Perfect for: US freelancers, creators, independent contractors, and gig workers who earn self-employed income and want automated deduction support throughout the year, with the option to upgrade to $348/year for CPA review and filing.

Skip it if: Your taxes are extremely simple, you only want the cheapest possible filing method, or you already have a bookkeeping and tax workflow that reliably captures deductions without another paid subscription.

How to Get Started

  1. Identify your tax needs: deduction tracking only, or deduction tracking plus filing support.
  2. Compare the two plans: Standard $192/year versus Premium $348/year.
  3. Connect your financial activity and review how the platform categorizes possible deductions.
  4. If you want more hands-on filing help, choose Premium for CPA review and filing.

Is FlyFin worth the cost?

For the right user, yes — but not for everyone. FlyFin’s value comes from its combination of AI deduction tracking and, at the Premium level, CPA review and filing. If you are self-employed and regularly miss expenses or procrastinate on taxes, that can be worth paying for.

If you are very organized, already use bookkeeping software well, or only need a simple annual return, the subscription may feel expensive. This is especially true for the Standard plan, which costs $192/year without including filing. In that situation, FlyFin is more of a convenience purchase than a clear money-saver.

Where FlyFin stands out

The strongest part of FlyFin’s offer is focus. Many tax tools try to serve everyone: employees, investors, landlords, side hustlers, and full-time freelancers all at once. FlyFin is more clearly aimed at self-employed people, which helps keep the pitch understandable.

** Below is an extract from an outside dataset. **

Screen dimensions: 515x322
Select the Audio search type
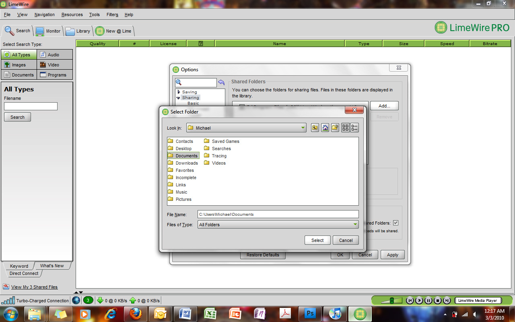click(x=55, y=55)
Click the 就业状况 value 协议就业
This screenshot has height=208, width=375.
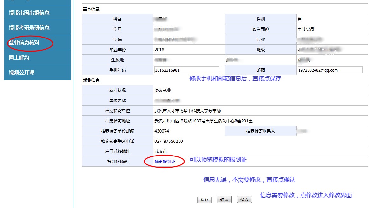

That matters because freelancers often have two separate tax problems:

  1. finding legitimate deductions consistently, and
  2. actually filing correctly and on time.

FlyFin splits these into two paid tiers. That makes the upgrade logic fairly easy to understand. If you only need help finding write-offs, Standard is the entry point. If you want an expert involved in review and filing, Premium is the higher-support option.

Where FlyFin falls short

The trade-off is that FlyFin may not replace the rest of your finance stack. Many freelancers need invoicing, income tracking, expense categorization, receipts, profit-and-loss visibility, and tax estimates all in one place. Based on the confirmed facts here, FlyFin is centered on tax support rather than being a full back-office platform.

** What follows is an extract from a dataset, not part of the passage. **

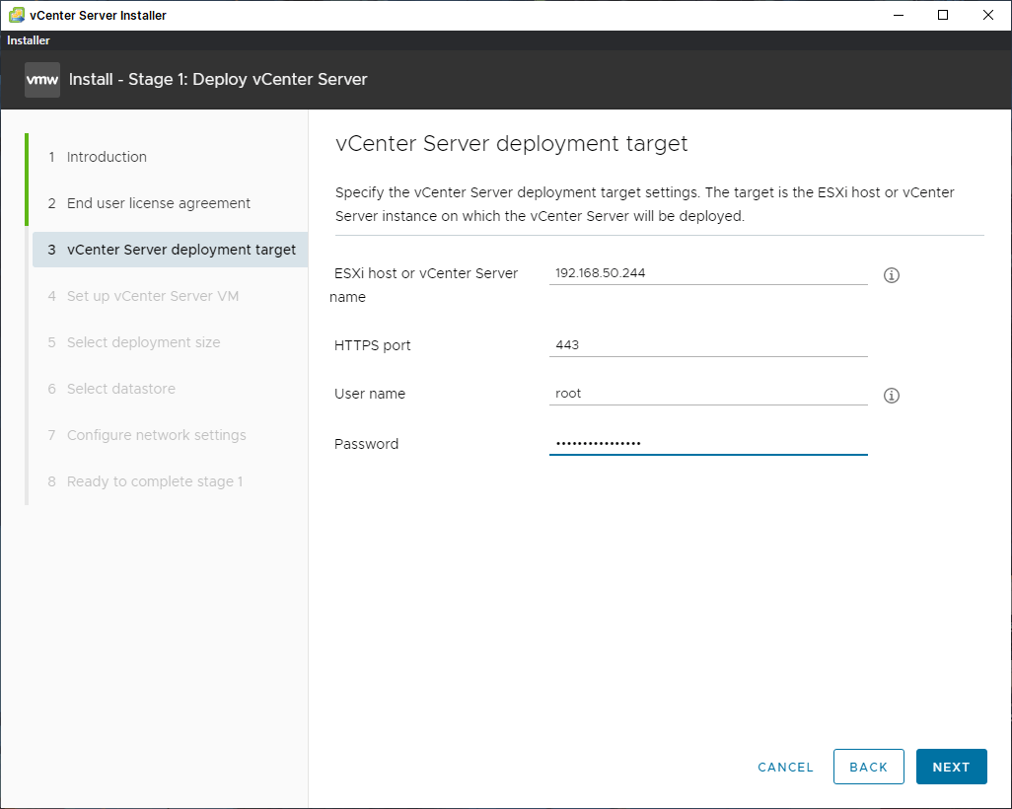Click the info icon next to User name

[891, 396]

That means some users may end up paying for FlyFin on top of other software. Once you frame it that way, the annual fee deserves closer scrutiny. Paying $192/year or $348/year can be reasonable, but only if FlyFin solves a problem your other tools do not.

Frequently Asked Questions

How much does FlyFin cost?

FlyFin has two confirmed annual plans: Standard at $192/year and Premium at $348/year. Standard focuses on deduction tracking for self-employed users, while Premium includes deduction tracking plus CPA review and filing.

Does FlyFin offer a free plan?

No. Based on the verified pricing here, FlyFin does not offer a free full-service plan. Its paid options are $192/year for Standard and $348/year for Premium, so it is best evaluated as a subscription tax tool for self-employed users.

Who is FlyFin best for?

FlyFin is best for US self-employed taxpayers — including freelancers, contractors, and gig workers — who want AI-assisted deduction tracking. The better fit is usually users who can benefit from either $192/year deduction support or $348/year Premium filing help with CPA review.

This review was last updated May 2026. Fees and availability may change — always check FlyFin's website for the latest information.